Addressing and answering the patient’s ICE:
You’re worried about it being something serious, especially with your father’s history of prostate cancer. The symptom of blood in the urine, even if it’s invisible, together with your age and some other factors, means we have to rule out the possibility of cancer, specifically cancer of the bladder. I’m not saying that’s what you have, but we need to check for it thoroughly.
Next Steps:
There are a few things in your history that put you at a higher risk for bladder cancer. The most significant are your long history of smoking and your work in the dye industry. Because of these risk factors and the blood in your urine, I am going to refer you to the hospital on an urgent ‘two-week wait’ pathway. This is the fast-track route to see a urology specialist.
The specialist will arrange for some investigations. The main one is a procedure called a cystoscopy. This is where they use a thin, flexible camera to look inside your bladder to check for any abnormalities. It’s a very quick and straightforward procedure done in the outpatient clinic.”
Support
I know this is a worrying time. The most important thing is that we are acting quickly to get you seen by the experts.
Lifestyle changes
Quitting smoking is one of the best things you can do for your health right now, and we can offer you support with that.

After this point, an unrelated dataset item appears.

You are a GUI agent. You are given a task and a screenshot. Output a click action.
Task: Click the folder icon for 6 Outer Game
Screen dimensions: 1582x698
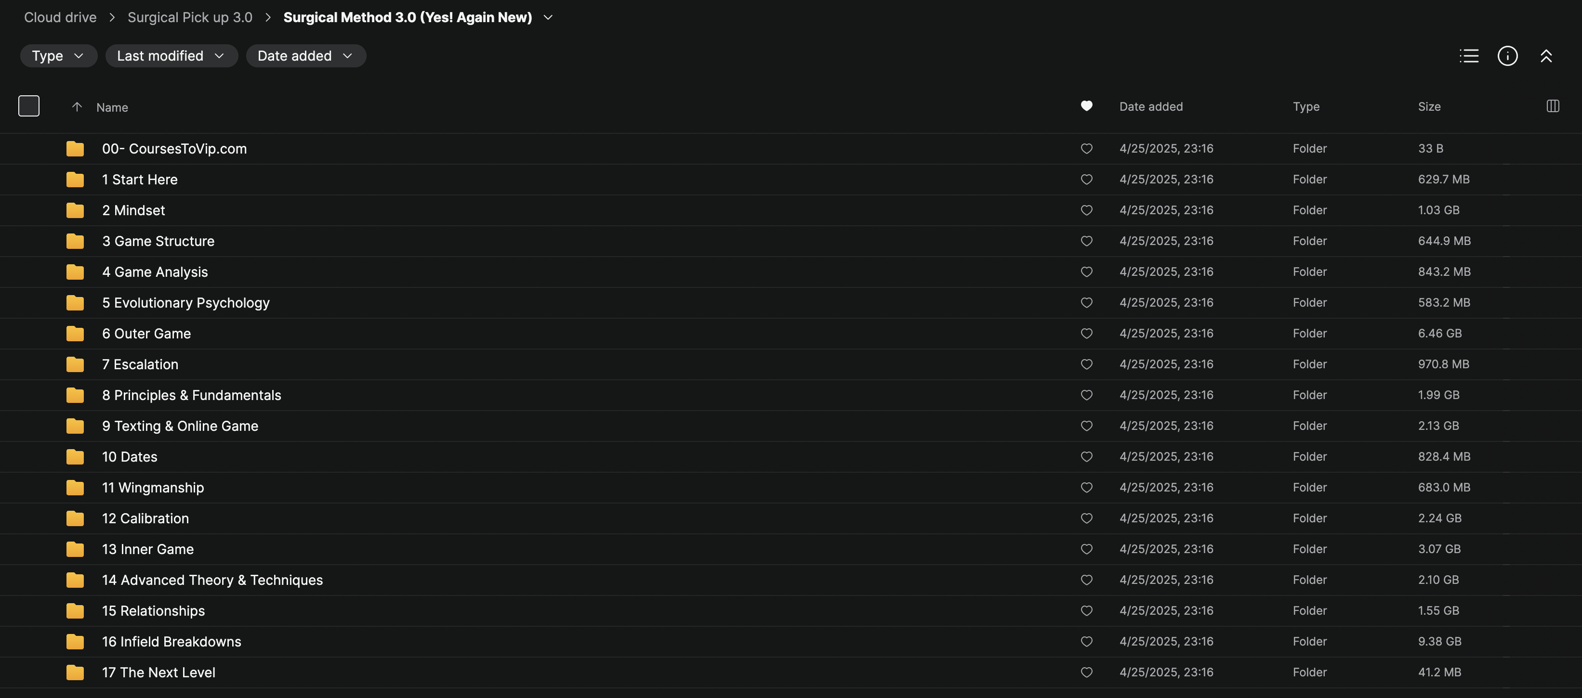click(x=75, y=333)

Addressing ideas, concerns, and expectations: Be direct and honest about the suspicion of bladder cancer. Explain why he is at risk, linking his smoking and occupation to the condition.
The single most important action is making an urgent two-week wait referral to urology. Explain the next step in the investigation pathway (cystoscopy).
What is scenario testing? This case tests the candidate’s ability to identify a patient with red flag symptoms and significant risk factors for a specific cancer (bladder). It requires knowledge of the risk factors and the urgent cancer referral guidelines. The communication challenge is to convey the seriousness of the situation to ensure the patient understands the need for urgent investigation, without causing unnecessary terror.